Data summarization
On maps drawn at smaller than 1:1 scale
January 14, 2019 — August 22, 2024
Summary statistics that don’t require us to keep all the data but allow us to do inference nearly as well. e.g. sufficient statistics in exponential families allow you to do certain kinds of inference perfectly with just summaries. Methods such as variational Bayes summarize data by maintaining a posterior density as a summary of all the data likelihood, at some cost in accuracy. I think of these as nearly sufficient statistics but we could think of these as data summarization, which I note here for later reference.
- Approximate Bayesian Computation
- inducing sets, as seen in Gaussian processes
- coresets as seen in Bayesian models
- probabilistic deep learning possibly does this
- Bounded Memory Learning considers this from a computational complexity standpoint — is that related?

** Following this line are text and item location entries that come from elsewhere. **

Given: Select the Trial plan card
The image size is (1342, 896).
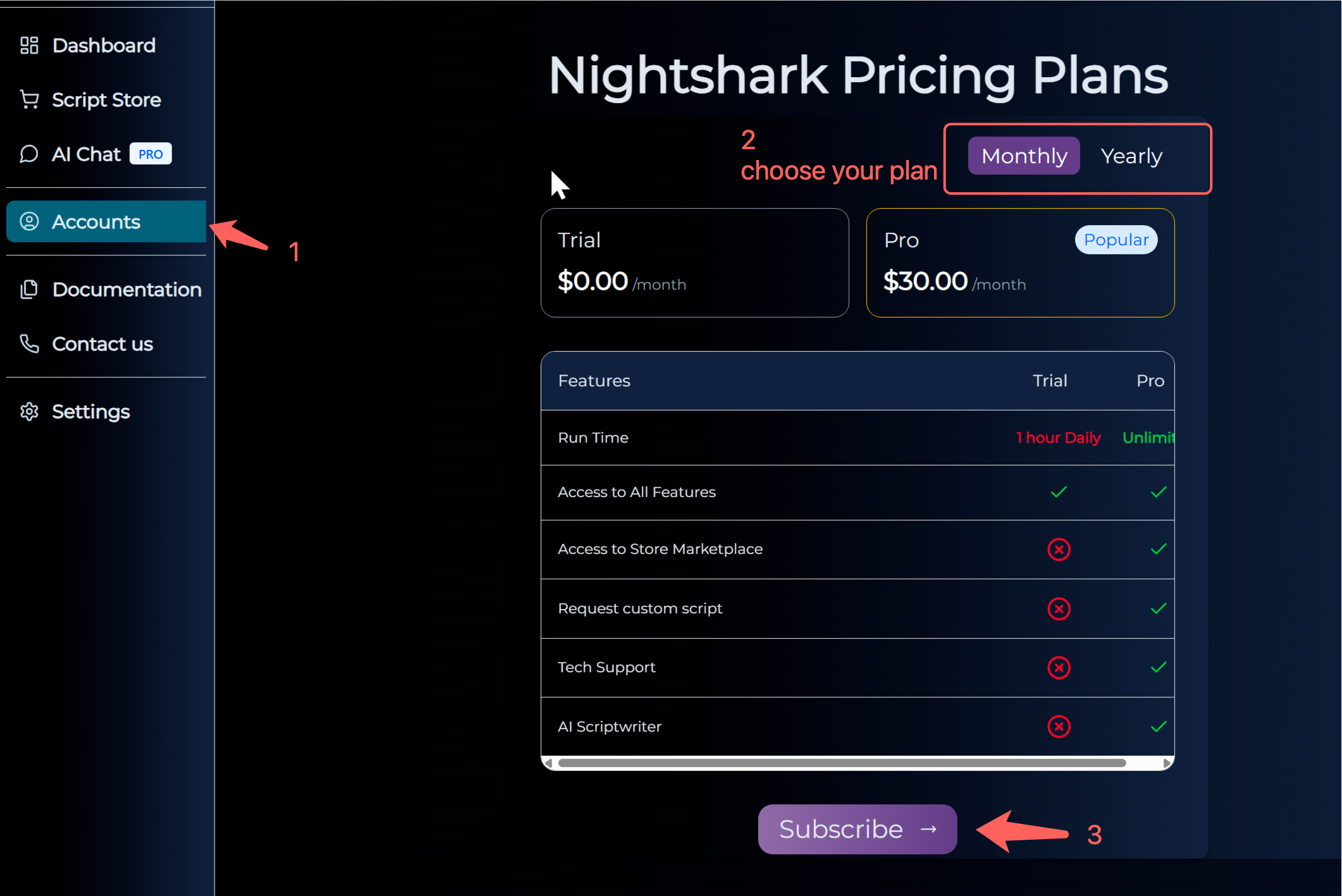Looking at the screenshot, I should (694, 262).
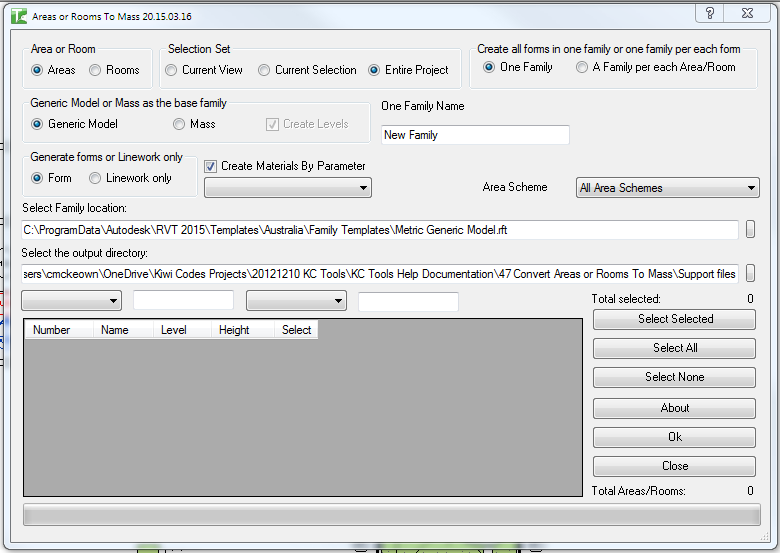Choose the Current View selection set
This screenshot has height=553, width=780.
coord(172,70)
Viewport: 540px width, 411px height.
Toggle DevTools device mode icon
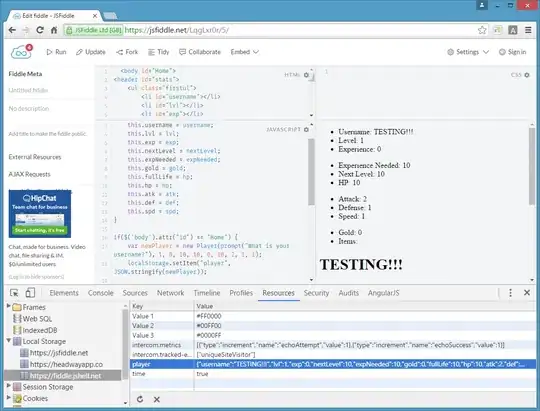pos(30,293)
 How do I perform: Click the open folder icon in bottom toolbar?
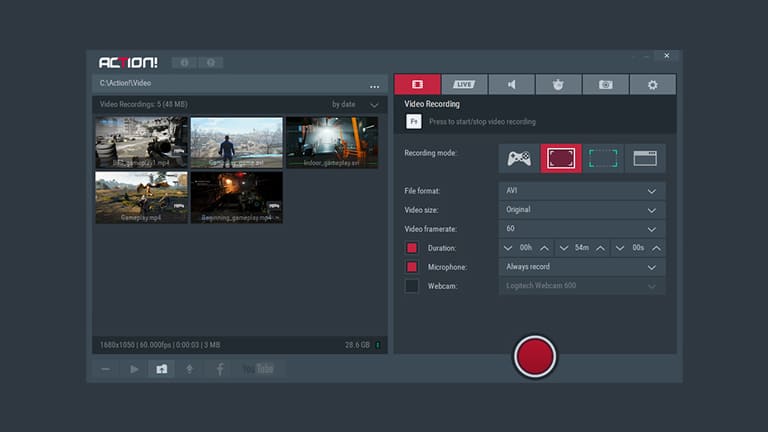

- Some dimension reductions are data summarization
TBC.
1 Bayes duality
2 Coresets
Bayesian. Solve an optimization problem to minimise distance between posterior with all data and with a weighted subset.
3 Representative subsets
I think this is intended to be generic? See apricot:
apricot implements submodular optimization for the purpose of summarising massive data sets into minimally redundant subsets that are still representative of the original data. These subsets are useful for both visualising the modalities in the data (such as in the two data sets below) and for training accurate machine learning models with just a fraction of the examples and compute.
4 By influence functions
Including data based on how much it changes the predictions. Classic approach (Cook 1977; Thomas and Cook 1990) for linear models. Can be applied also to DL models. A bayes-by-backprop approach is Nickl et al. (2023), and a heroic second-order method is Grosse et al. (2023).
5 Data attribution
Generalised influence functions.